TASK BRIEF: When you reach the line containing "Select the boots icon of 导师的规劝" in the records below, start copying exactly, and stop once you have copied the line containing "Screen dimensions: 742x843".

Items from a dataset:
################
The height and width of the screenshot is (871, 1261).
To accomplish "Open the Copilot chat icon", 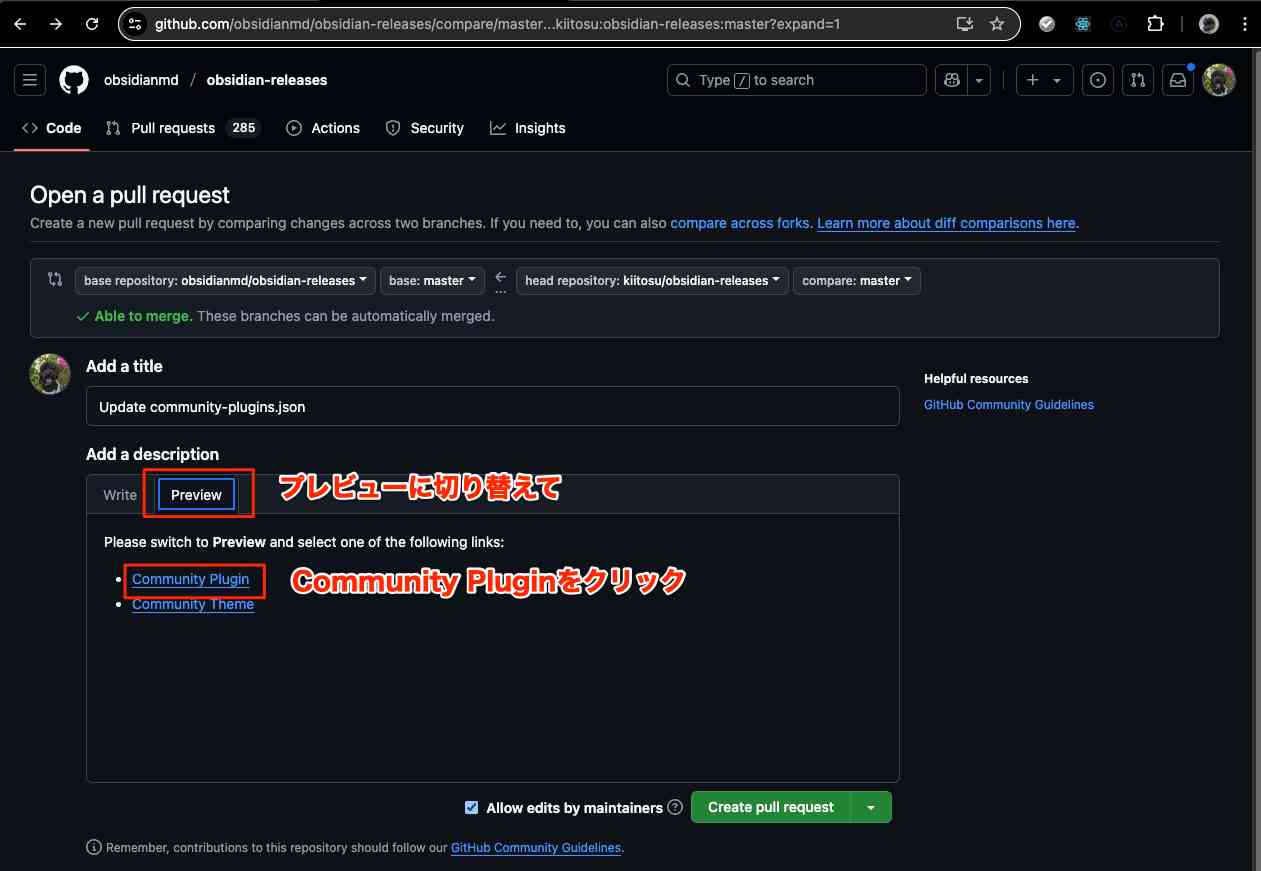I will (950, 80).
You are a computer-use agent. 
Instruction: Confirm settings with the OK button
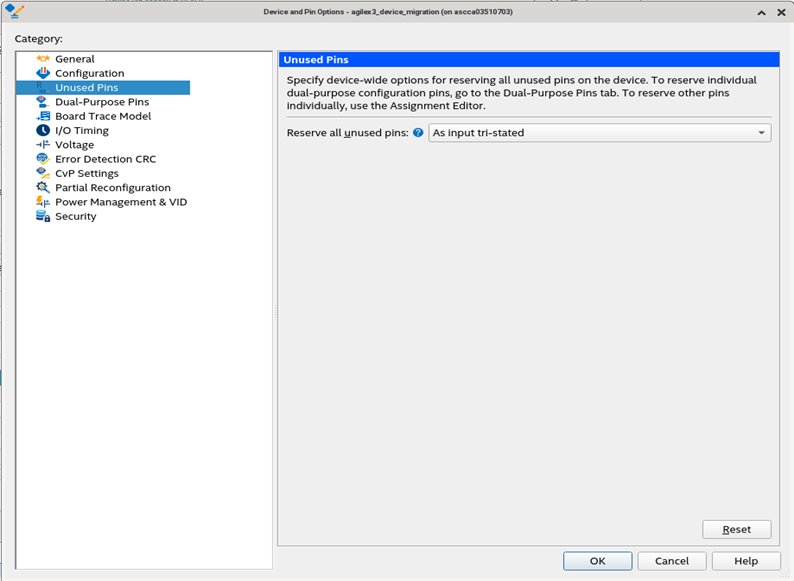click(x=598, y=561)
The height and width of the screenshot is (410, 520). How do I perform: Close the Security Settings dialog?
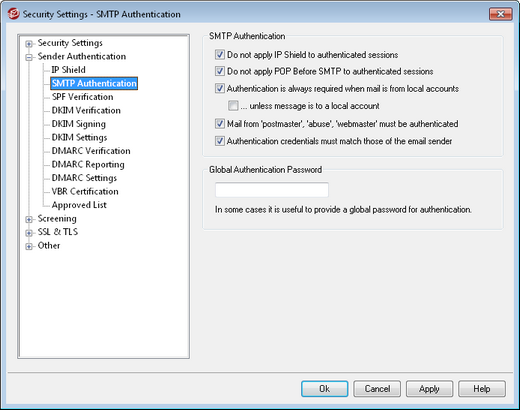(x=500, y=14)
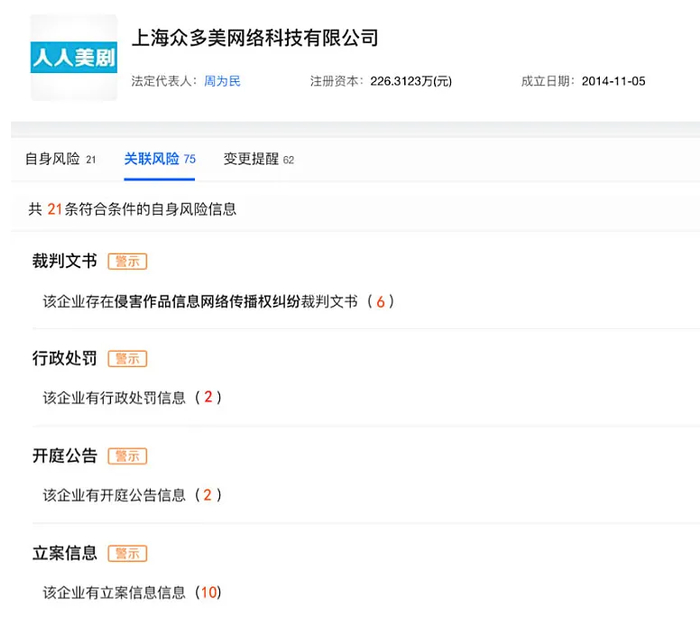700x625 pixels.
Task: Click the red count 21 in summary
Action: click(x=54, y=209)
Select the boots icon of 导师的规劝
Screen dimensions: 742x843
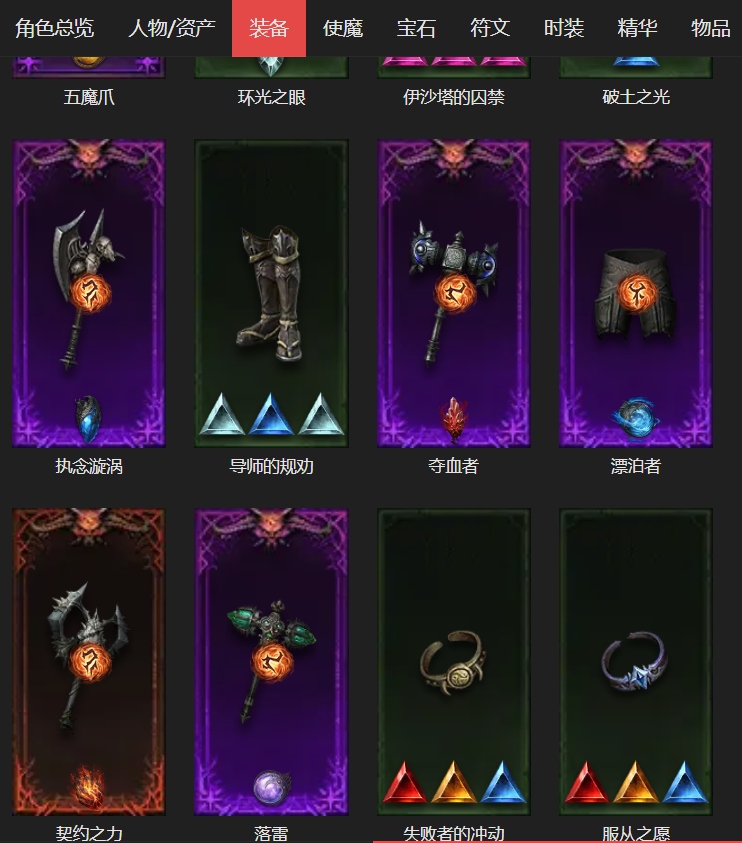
################
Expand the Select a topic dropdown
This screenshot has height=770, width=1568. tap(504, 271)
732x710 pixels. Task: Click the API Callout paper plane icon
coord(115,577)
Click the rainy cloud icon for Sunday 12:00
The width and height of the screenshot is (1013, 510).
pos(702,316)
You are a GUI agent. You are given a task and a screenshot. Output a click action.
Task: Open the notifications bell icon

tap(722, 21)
################
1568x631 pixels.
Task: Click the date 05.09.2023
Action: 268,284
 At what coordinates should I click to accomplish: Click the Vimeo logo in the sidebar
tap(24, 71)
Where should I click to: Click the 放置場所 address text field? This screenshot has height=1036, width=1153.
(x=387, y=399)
################
RESPONSE TO THE EXERCISE:
Select the boots icon of 导师的规劝
Screen dimensions: 742x843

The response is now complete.